━━━ EXTRACTED DATA

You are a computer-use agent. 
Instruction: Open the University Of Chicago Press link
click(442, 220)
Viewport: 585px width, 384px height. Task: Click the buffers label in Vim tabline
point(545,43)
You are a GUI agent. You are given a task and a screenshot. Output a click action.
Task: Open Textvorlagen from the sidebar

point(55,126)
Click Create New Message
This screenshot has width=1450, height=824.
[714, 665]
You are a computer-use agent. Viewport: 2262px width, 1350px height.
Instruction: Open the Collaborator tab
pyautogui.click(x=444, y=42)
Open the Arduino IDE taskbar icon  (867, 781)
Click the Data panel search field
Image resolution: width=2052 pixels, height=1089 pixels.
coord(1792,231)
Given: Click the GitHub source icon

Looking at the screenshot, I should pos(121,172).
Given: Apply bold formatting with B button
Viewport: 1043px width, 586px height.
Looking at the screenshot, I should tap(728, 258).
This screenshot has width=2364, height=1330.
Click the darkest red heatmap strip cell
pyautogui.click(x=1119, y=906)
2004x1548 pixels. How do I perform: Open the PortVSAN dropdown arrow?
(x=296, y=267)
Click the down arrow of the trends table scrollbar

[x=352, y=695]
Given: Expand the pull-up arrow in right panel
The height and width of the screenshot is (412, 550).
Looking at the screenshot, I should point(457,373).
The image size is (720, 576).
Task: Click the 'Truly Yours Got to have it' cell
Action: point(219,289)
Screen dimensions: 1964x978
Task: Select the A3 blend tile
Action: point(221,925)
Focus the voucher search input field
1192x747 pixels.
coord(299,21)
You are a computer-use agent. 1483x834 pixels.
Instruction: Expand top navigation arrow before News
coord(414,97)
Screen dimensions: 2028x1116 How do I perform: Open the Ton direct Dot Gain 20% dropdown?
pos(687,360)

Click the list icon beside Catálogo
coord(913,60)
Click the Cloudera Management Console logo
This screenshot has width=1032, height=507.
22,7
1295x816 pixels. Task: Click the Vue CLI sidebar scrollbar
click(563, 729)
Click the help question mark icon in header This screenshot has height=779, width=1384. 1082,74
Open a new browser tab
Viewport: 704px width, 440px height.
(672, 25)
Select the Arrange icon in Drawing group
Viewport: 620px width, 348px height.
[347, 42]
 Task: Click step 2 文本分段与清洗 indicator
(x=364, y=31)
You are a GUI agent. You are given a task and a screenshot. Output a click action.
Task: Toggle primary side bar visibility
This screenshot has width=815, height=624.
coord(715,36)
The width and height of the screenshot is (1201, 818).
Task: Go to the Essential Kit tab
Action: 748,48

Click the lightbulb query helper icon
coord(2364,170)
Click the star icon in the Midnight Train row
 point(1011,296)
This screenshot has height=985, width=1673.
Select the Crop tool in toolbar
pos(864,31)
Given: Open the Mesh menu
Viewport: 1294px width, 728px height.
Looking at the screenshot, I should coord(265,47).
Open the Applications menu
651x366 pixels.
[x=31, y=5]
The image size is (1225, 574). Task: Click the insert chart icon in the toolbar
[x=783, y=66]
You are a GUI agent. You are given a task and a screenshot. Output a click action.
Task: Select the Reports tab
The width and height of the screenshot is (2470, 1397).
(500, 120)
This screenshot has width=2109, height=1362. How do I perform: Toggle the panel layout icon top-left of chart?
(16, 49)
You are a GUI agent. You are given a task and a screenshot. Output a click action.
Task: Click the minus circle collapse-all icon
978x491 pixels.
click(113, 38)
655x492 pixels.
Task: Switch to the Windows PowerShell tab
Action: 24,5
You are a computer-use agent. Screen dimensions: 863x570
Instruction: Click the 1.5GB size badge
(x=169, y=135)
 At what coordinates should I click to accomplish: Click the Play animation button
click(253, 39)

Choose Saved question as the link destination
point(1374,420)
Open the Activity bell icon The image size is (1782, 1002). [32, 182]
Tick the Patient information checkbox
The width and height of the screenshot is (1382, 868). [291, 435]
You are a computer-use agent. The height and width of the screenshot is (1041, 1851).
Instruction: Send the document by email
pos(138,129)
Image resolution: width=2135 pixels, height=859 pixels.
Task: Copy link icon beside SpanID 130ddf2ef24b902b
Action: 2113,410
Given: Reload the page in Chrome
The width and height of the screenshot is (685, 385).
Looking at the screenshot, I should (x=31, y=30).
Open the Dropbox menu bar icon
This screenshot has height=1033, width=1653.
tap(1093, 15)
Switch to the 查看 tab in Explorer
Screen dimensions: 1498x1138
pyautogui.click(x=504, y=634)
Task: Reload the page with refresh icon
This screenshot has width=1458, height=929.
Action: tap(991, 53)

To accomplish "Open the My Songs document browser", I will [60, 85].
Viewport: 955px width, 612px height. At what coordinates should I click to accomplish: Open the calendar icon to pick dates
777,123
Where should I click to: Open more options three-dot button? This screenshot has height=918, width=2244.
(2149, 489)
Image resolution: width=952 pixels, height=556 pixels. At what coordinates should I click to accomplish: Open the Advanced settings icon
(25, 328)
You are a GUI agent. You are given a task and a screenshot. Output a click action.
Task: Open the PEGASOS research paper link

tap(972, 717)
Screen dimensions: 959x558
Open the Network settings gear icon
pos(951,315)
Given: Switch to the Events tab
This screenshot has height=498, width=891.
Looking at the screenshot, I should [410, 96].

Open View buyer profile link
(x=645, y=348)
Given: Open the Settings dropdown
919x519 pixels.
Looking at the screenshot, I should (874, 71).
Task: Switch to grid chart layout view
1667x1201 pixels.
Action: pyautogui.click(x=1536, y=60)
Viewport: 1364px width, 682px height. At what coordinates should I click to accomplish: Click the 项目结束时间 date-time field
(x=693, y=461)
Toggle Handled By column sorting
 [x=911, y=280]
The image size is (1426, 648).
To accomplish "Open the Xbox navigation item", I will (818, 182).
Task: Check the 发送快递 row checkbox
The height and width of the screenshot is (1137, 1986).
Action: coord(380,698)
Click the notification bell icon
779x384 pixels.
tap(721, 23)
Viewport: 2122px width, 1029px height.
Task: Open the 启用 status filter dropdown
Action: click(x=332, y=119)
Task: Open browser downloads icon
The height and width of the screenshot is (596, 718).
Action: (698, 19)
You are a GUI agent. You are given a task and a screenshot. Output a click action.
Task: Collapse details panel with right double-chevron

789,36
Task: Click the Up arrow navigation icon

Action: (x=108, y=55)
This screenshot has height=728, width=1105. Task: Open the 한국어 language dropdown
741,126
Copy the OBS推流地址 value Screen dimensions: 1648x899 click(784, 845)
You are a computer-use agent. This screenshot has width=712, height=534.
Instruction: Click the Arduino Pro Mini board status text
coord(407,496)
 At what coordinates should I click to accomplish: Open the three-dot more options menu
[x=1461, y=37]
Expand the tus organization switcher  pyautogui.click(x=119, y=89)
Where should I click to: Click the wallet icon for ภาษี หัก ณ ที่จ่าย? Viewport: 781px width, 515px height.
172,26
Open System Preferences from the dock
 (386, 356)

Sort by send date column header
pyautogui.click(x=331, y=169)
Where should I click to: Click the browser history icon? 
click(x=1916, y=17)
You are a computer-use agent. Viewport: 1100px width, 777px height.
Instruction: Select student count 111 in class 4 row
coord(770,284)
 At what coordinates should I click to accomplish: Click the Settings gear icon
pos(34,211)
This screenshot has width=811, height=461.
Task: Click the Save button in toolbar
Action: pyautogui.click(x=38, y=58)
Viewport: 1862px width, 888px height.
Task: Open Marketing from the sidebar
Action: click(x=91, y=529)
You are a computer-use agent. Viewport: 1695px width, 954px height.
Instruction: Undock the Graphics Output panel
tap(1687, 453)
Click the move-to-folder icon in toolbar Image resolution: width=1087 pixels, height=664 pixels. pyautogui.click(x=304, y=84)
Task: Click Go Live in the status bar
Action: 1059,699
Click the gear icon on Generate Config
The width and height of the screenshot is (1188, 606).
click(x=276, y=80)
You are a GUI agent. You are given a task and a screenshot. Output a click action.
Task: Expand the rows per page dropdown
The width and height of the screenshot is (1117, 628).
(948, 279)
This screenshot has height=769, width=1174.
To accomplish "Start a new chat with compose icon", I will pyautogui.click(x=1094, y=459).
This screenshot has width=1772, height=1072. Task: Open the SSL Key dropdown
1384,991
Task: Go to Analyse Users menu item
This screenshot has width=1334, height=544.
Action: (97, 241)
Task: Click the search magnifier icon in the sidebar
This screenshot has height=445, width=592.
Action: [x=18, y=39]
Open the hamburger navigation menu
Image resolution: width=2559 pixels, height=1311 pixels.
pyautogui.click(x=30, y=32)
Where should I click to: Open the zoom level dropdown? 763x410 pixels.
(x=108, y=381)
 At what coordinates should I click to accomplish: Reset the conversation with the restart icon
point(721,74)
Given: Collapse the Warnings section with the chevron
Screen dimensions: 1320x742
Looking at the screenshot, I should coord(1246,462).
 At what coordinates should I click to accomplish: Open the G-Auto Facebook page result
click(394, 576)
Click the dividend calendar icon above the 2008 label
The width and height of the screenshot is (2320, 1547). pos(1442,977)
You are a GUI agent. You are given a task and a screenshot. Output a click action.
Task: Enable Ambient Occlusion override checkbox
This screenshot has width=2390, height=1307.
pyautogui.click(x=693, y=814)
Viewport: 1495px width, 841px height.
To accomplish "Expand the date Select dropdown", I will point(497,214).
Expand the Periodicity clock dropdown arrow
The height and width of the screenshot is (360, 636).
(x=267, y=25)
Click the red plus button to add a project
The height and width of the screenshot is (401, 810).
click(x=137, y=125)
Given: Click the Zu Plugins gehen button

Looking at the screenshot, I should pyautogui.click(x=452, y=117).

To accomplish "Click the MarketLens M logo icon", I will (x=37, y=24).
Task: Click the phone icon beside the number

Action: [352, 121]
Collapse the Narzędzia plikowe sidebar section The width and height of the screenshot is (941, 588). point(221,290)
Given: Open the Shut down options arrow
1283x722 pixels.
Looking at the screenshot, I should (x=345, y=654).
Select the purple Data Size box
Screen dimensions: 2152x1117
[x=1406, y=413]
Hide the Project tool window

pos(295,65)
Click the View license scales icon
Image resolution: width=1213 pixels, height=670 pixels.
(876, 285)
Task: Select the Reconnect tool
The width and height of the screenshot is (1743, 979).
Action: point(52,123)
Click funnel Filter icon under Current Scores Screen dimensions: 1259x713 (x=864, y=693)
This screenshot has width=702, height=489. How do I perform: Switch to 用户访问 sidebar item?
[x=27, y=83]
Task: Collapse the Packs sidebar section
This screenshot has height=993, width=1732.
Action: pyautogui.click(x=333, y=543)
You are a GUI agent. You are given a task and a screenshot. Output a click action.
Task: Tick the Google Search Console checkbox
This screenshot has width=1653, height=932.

━━━━━━

| WHAT YOU SHOULD DO |
Return word for word the lines above from the line with "2004x1548 pixels. How" to the line with "Given: Expand the", including both and leaving out all others.

| SOLUTION BELOW |
2004x1548 pixels. How do I perform: Open the PortVSAN dropdown arrow?
(x=296, y=267)
Click the down arrow of the trends table scrollbar

[x=352, y=695]
Given: Expand the pull-up arrow in right panel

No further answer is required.